Bellezze di Arezzo: la vittoria di Costantino

La storica dell'arte Ilaria Pugi ci porta alla scoperta di questa straordinaria opera di Piero della Francesca nella Cappella Bacci



AREZZO — “Il messaggio di vittoria dell’angelo viene accolto da Costantino, che, pur non essendo ancora convertito, avanza con la sua schiera armata contro il nemico infedele, impugnando a braccio teso la Croce”.

È il 28 ottobre 312 d.C., data decisiva per le sorti del Cristianesimo, descritta negli anni ‘60 del Quattrocento attraverso luci e colori dal grande Piero della Francesca, nel registro inferiore della parete destra della Cappella Bacci, all’interno della Basilica di San Francesco.
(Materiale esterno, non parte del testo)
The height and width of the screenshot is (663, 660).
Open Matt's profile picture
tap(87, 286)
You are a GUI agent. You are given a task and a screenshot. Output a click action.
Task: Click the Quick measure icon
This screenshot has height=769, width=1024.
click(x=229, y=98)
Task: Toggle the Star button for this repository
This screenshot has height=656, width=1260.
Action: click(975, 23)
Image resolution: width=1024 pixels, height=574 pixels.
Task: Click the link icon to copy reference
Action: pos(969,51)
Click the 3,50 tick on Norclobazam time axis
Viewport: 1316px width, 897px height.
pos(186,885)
La parte destra della scena, purtroppo gravemente lacunosa, fa intravedere Massenzio che, insieme ai suoi, fugge terrorizzato guadando il fiume. Del suo personaggio rimangono solo parte del cappello e un frammento del busto, rivestito di una maglia di ferro con una sopravveste rossa, in sella a un cavallo nero, mentre in primo piano uno degli armati in fuga si volge indietro con un’espressione di paura. A sinistra sfila invece l’esercito di Costantino, che avanza sul suo cavallo grigio, col passo lento del vincitore, sottolineato dai cimieri ornati di penne e piume, dal vessillo giallo con l’aquila imperiale e dalle svettanti lance che si stagliano sul cielo dello sfondo.

Si tratta non di una battaglia, ma di una marcia trionfale al seguito della Croce, vero fulcro dell’episodio, che mette in fuga i soldati nemici.
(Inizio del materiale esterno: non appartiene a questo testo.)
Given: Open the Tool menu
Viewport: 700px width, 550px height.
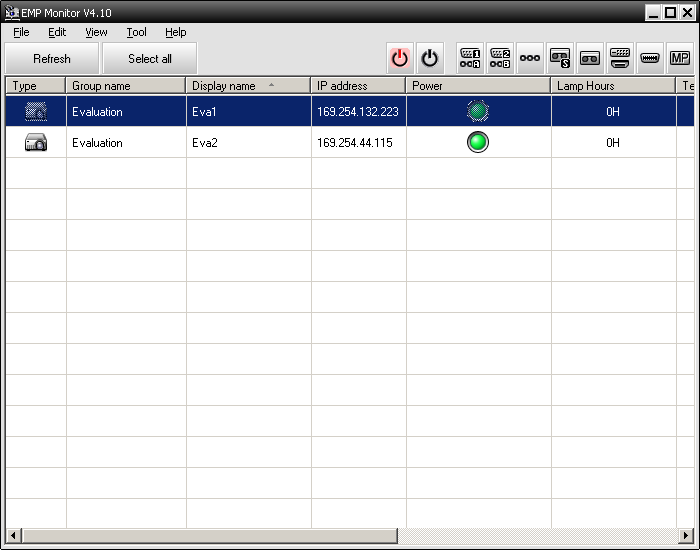Looking at the screenshot, I should (136, 32).
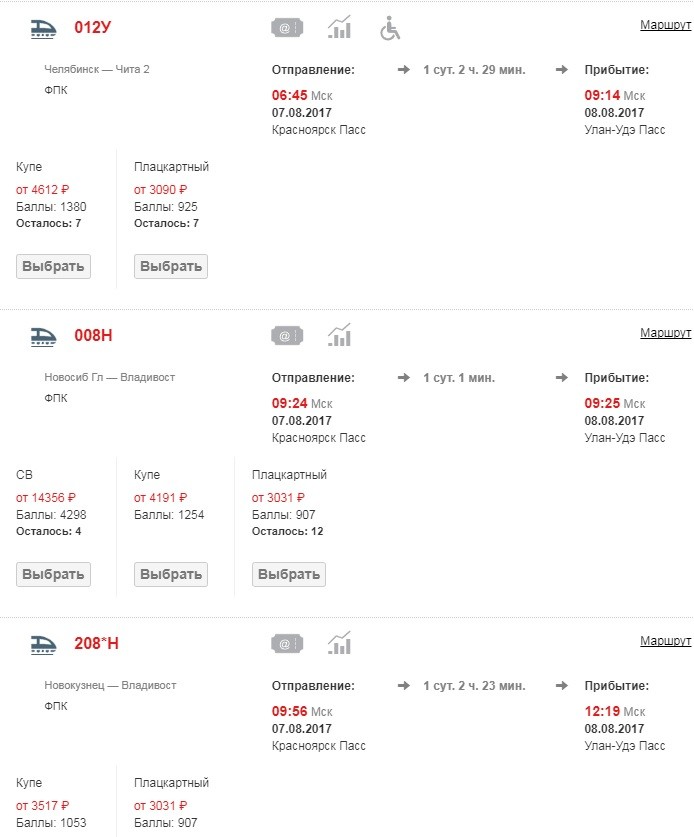The image size is (694, 837).
Task: Click the e-ticket icon for train 208*Н
Action: (x=287, y=644)
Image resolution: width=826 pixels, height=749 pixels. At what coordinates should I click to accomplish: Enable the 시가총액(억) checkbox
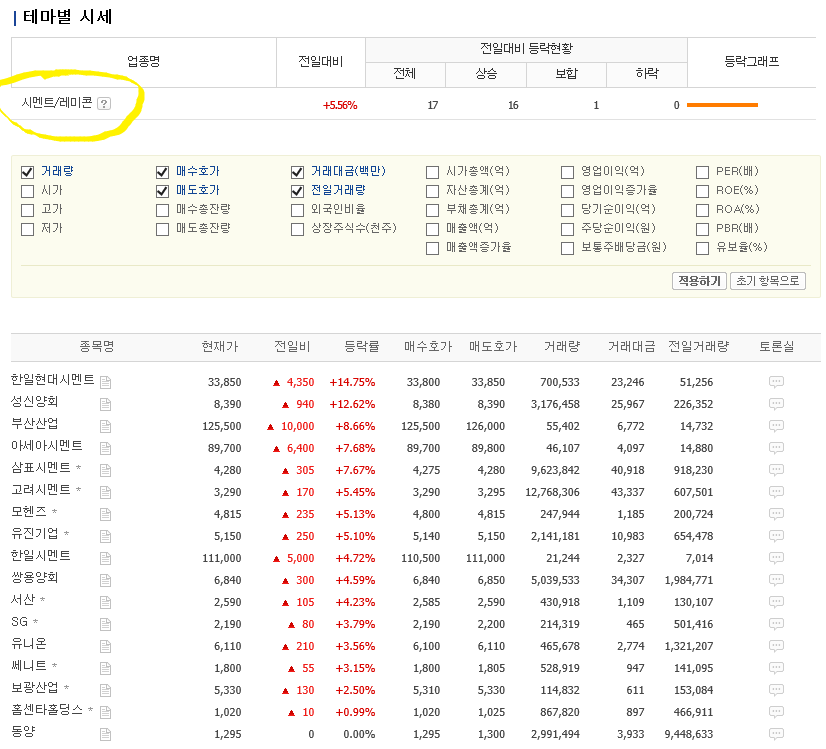[x=433, y=171]
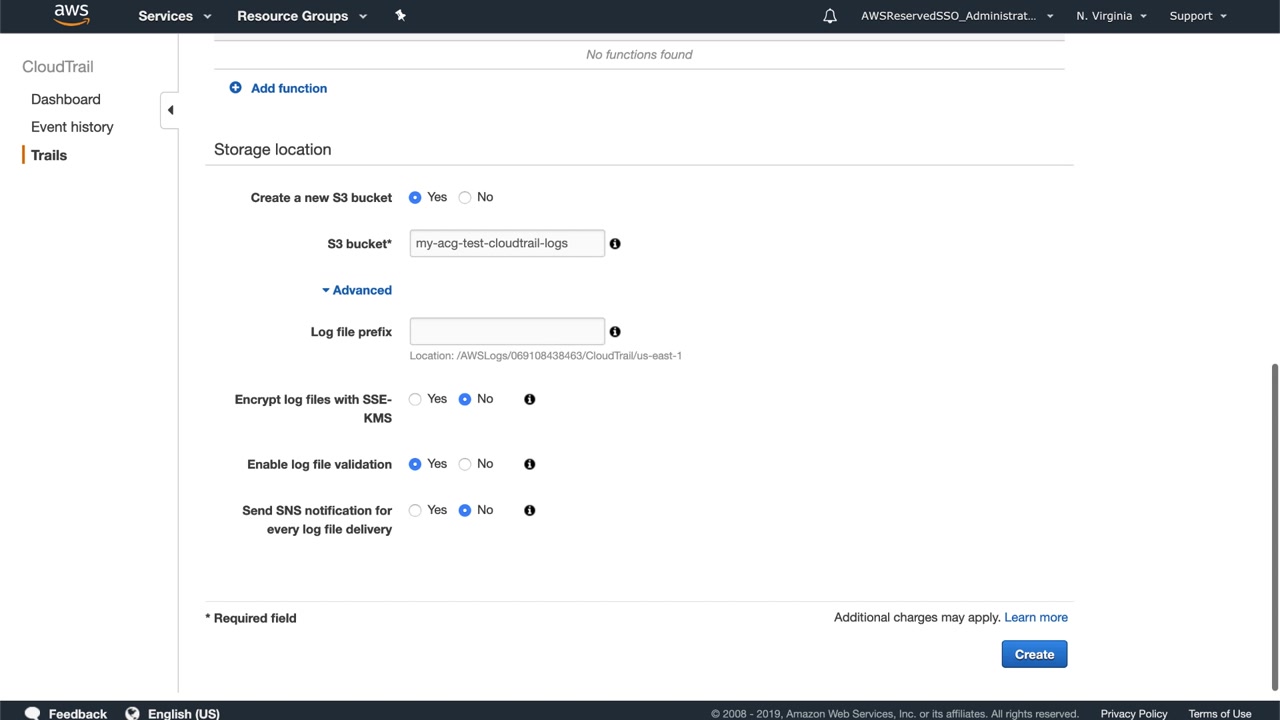Open the Learn more link
This screenshot has height=720, width=1280.
(1036, 618)
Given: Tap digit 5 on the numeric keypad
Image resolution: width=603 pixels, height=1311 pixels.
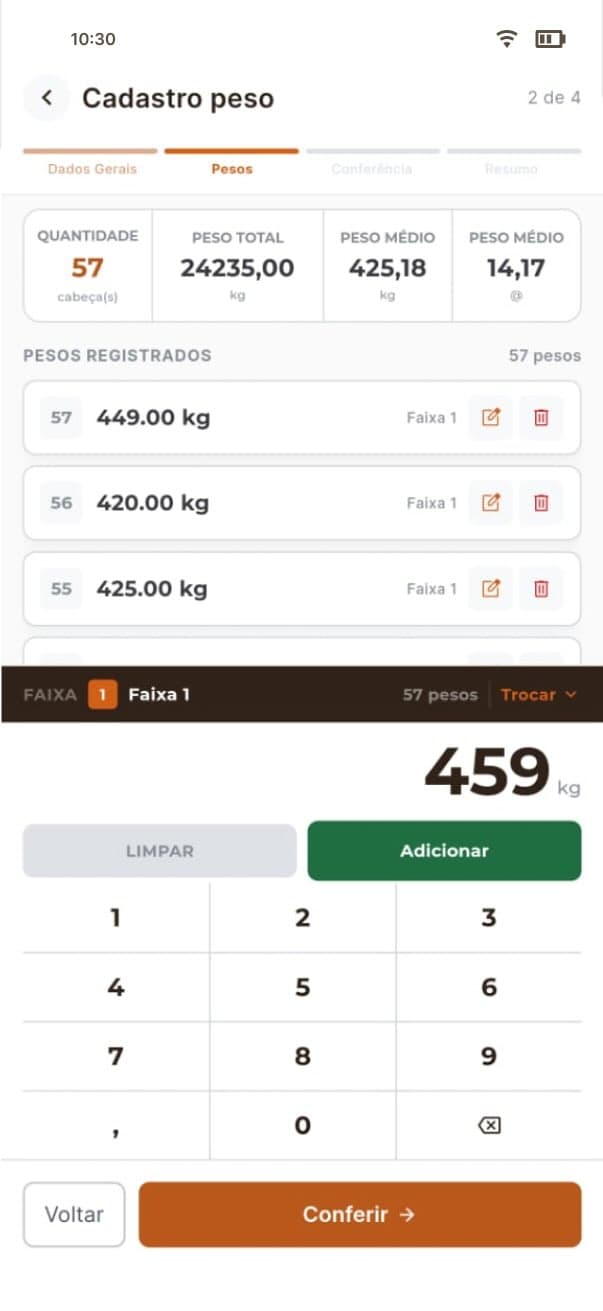Looking at the screenshot, I should pos(301,987).
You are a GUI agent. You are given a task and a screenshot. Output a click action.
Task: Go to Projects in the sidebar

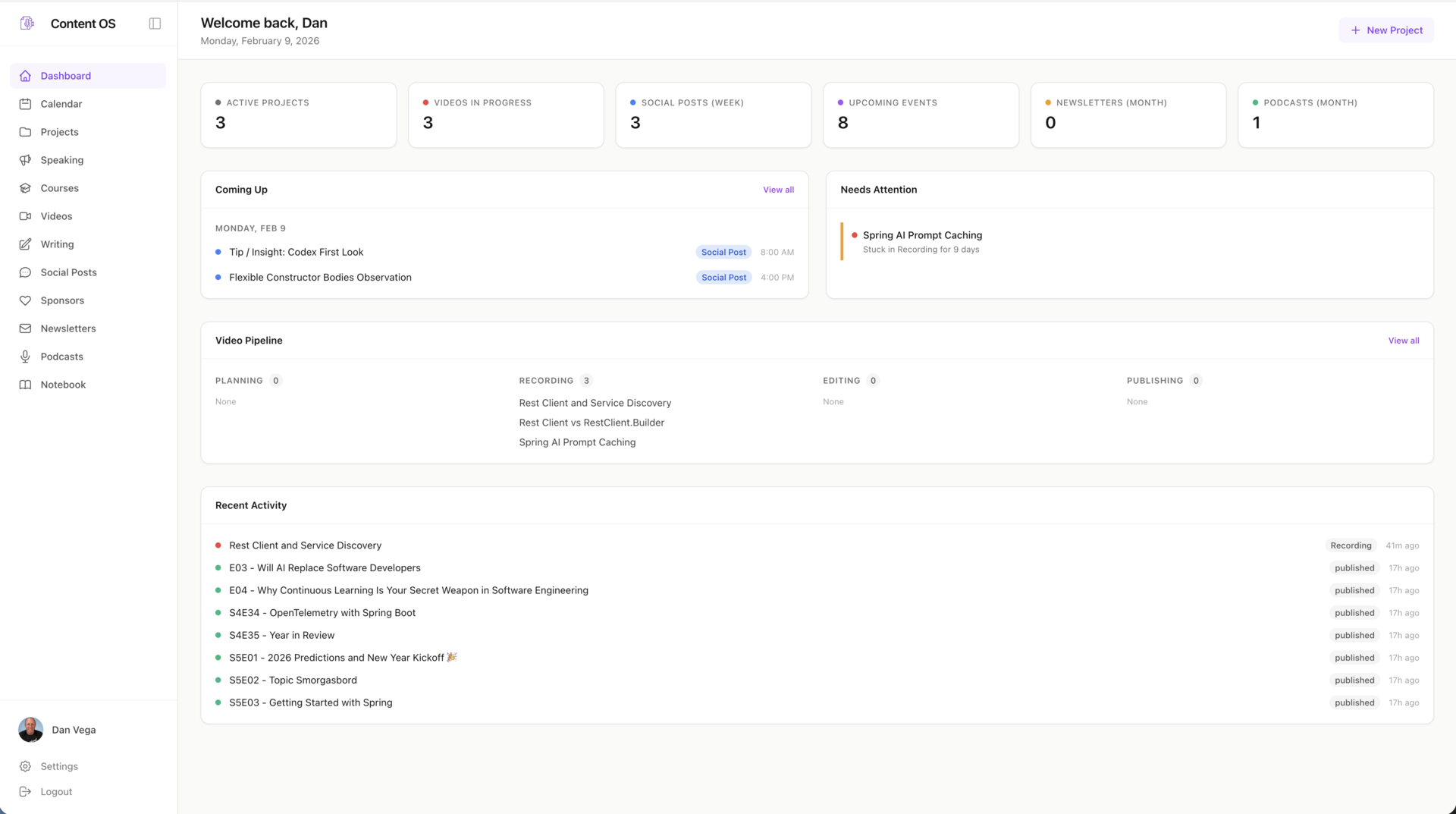[59, 132]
Gli altissimi cimieri rappresentati danno al gruppo dei cavalieri l’immagine di un festoso torneo, caratterizzato dal grande vessillo con l’aquila imperiale che sventola quasi identico al centro della “Battaglia di Eraclio contro Cosroe” nella parete di fronte. All’estrema sinistra della scena si trova il trombettiere che segue ed incita i combattenti all’assalto e con i suoi squilli di tromba accompagna la marcia trionfale.

La bellezza e il vivace realismo dei cavalli colpì il Vasari che li descrive così: “[…] un gruppo di cavalli in iscorcio così meravigliosamente condotti che, rispetto a quei tempi, si possono chiamare troppo belli e troppo eccellenti”.
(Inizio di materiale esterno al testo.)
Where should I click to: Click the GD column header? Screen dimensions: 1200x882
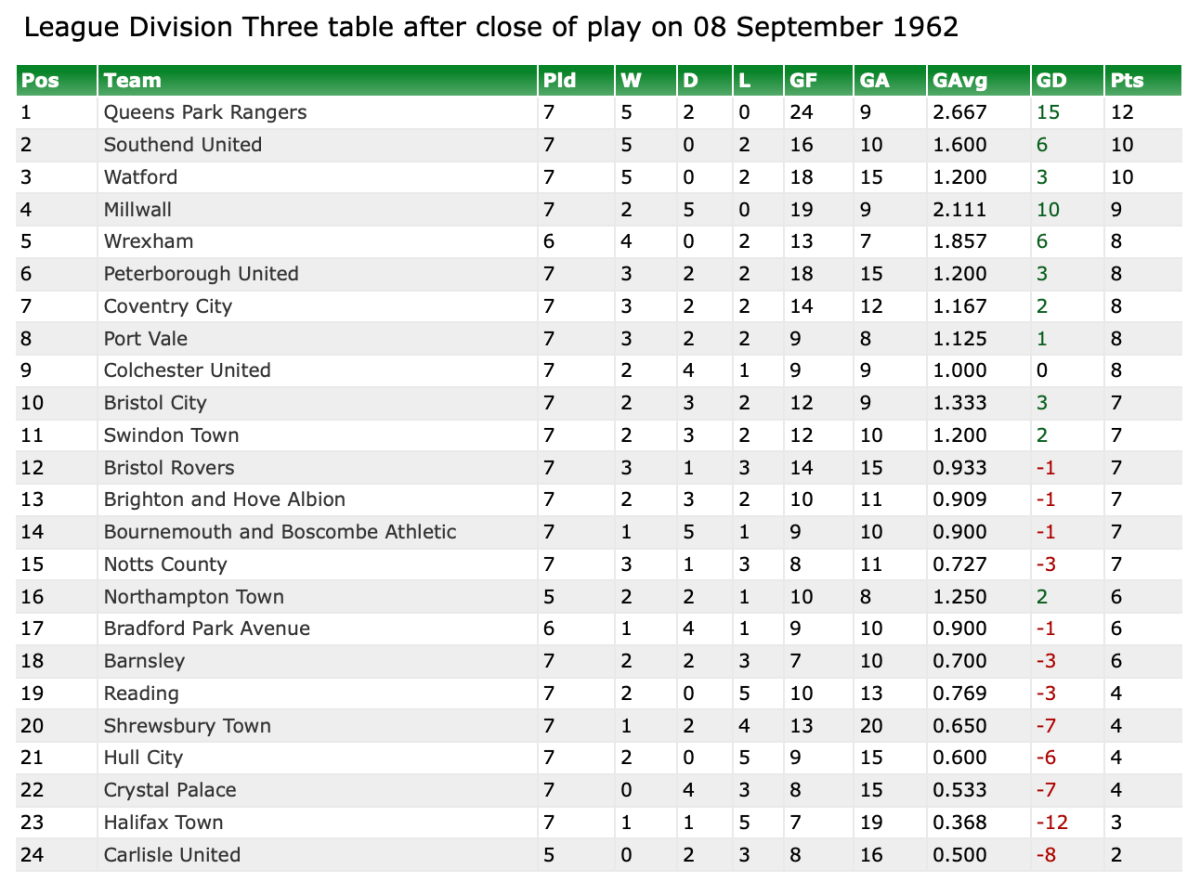pos(1052,81)
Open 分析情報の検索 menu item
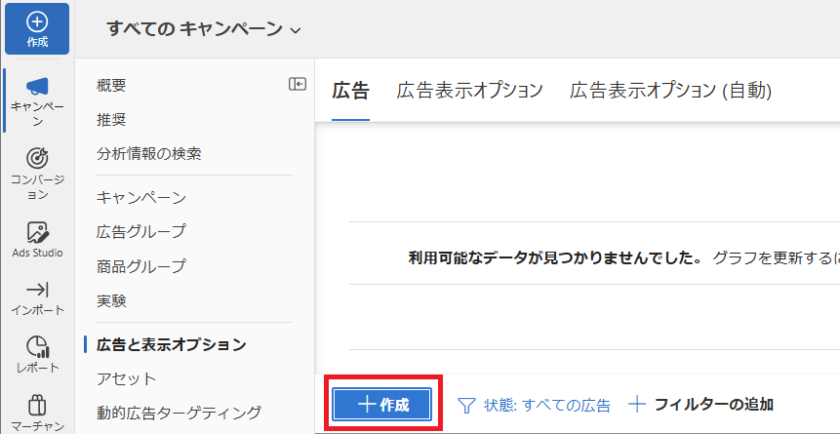 click(x=149, y=154)
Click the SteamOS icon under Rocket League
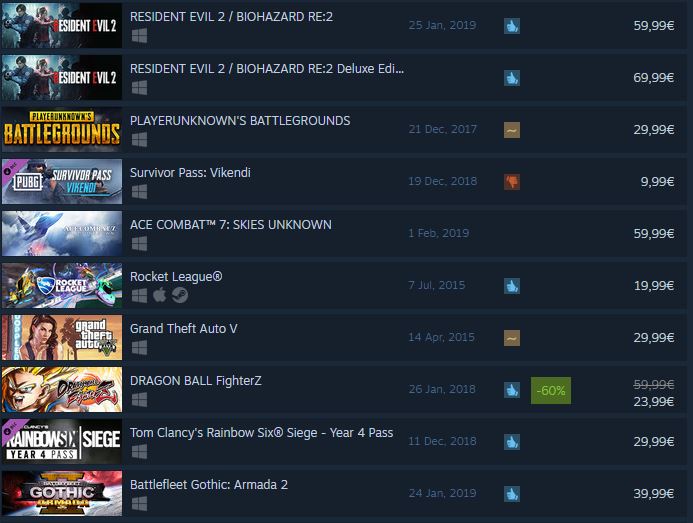The height and width of the screenshot is (523, 693). click(180, 295)
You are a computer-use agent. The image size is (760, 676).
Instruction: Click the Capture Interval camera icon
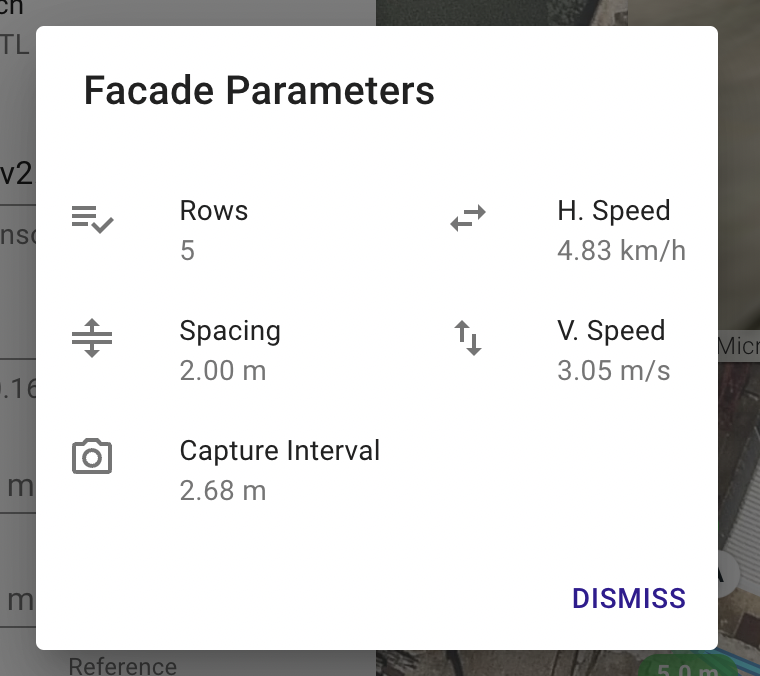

Al centro della scena, il brano paesaggistico sembra aprire uno scorcio sulla Valtiberina, terra di Piero, attraversata dal Tevere. Le acque cristalline del fiume, in cui si specchiano alberi ed edifici presenti lungo le sponde, richiamano molto da vicino quelle del Giordano, nel Battesimo di Cristo conservato alla National Gallery di Londra, opera considerata tra le prime dipinte dall’artista.